I found Brittania Rescue good last year, as far as I know no length or weight issues, and the quote and booking the insurance was all done online, and they were the cheapest. But that was last May.


----------



## jaks (Sep 20, 2006)

*breakdown ins.*

hi i to have brittania and very good for me m,h and wee smartie but you have to take the deluxe cover for international cover but still very competitiveJAKS :lol: :lol:


----------



## chalky9 (Oct 27, 2006)

Have you tried ADACPlus? It is the person who is covered rather than the vehicle, but there is no restriction on the size of motorhome, you don't need to live in Germany and it is valid throughout Europe.

For You and your Partner, membership is €98.70 per year.


----------



## Hampshireman (Apr 18, 2007)

I use Adrian Flux. They provide UK and Euro breakdown and recovery.

I tried Safeguard and the other one often mentioned in MHF and neither were as good and in fact one didn't cover me for all elements for some reason I can't remember. Great to age and forget yeah?

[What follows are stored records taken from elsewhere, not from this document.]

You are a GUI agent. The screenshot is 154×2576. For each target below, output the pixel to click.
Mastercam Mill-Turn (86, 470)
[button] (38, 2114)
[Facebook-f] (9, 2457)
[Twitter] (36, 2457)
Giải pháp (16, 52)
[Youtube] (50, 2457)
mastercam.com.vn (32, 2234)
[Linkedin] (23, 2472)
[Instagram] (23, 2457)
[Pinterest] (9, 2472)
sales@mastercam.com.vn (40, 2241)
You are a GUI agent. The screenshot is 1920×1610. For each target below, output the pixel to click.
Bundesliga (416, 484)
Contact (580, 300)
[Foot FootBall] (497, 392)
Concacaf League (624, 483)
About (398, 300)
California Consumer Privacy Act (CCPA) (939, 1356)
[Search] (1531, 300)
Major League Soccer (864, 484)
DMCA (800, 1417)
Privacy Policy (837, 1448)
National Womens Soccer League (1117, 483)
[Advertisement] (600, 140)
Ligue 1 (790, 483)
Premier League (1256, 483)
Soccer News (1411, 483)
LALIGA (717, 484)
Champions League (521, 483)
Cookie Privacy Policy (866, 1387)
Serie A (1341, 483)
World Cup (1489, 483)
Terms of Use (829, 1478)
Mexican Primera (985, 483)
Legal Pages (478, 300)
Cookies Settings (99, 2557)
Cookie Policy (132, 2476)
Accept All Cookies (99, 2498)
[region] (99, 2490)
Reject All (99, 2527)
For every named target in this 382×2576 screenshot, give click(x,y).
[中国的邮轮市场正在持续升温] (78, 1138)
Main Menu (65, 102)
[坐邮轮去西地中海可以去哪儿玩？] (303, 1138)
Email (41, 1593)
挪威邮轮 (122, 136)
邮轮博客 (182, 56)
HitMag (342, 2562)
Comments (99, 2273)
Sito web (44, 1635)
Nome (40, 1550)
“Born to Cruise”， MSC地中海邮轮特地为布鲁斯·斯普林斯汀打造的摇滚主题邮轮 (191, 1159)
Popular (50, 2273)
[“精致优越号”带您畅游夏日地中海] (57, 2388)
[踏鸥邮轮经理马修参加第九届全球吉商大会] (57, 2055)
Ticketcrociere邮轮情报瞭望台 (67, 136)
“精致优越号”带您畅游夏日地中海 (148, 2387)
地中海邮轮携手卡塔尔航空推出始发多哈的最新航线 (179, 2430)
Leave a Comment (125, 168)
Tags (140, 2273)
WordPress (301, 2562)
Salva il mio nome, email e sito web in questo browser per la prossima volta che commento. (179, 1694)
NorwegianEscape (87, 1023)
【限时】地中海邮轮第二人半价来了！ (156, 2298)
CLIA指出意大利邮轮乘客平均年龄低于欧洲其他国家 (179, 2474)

I found them when I had the 73 T2 Westy and they came good as classic insurers but seem to handle most things.


----------



## SilverF1 (Feb 27, 2009)

Quote from Britannia Rescue - Section B of the full policy document:

• Motorhomes – must not be more than 8 metres in length or a weight when fully loaded not exceeding 7.5 tonnes and must be a recognised make and model which has been coach-built for that precise purpose. We will only cover vehicles over these limits if we have specifically agreed this with you, before your cover began.
If appropriate you must always carry a legal and serviceable spare wheel or a manufacturer supplied or approved emergency tyre inflation kit or equipment and keys for any tyre security devices.

HTH


----------